HOW TO COMPLETE THIS TASK |
The entries are to be reproduced verbatim, and their pictures left out.

[[ INFORMATION, beginning ]]

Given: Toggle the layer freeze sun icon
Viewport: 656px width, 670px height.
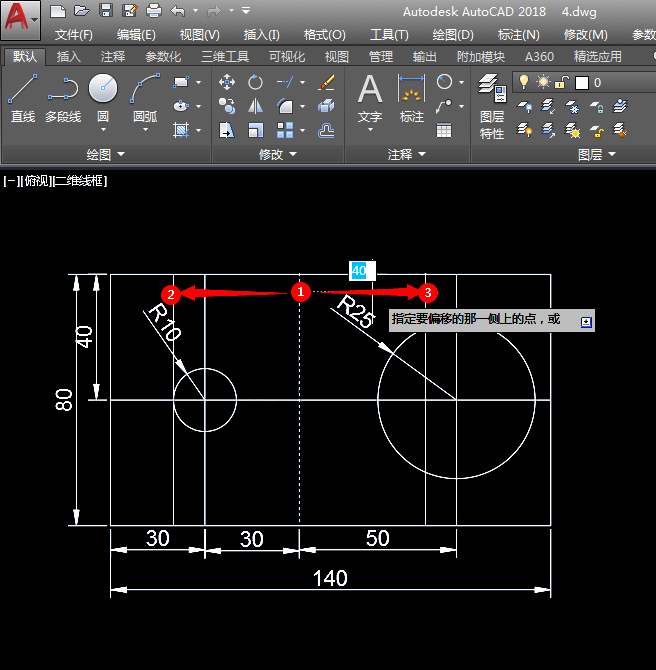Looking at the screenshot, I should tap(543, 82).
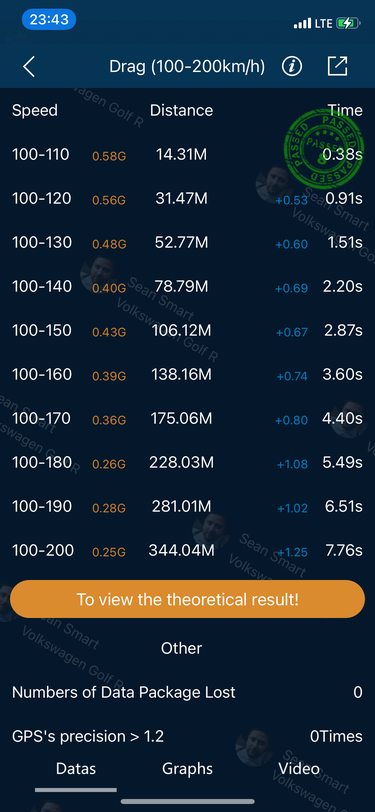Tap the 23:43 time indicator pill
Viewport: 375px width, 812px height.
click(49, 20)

[[ INFORMATION, end ]]

FINISHED EXERCISE |
Given: Toggle the layer freeze sun icon
Viewport: 656px width, 670px height.
Looking at the screenshot, I should tap(543, 82).
Tap the 23:43 time indicator pill
Viewport: 375px width, 812px height.
click(49, 20)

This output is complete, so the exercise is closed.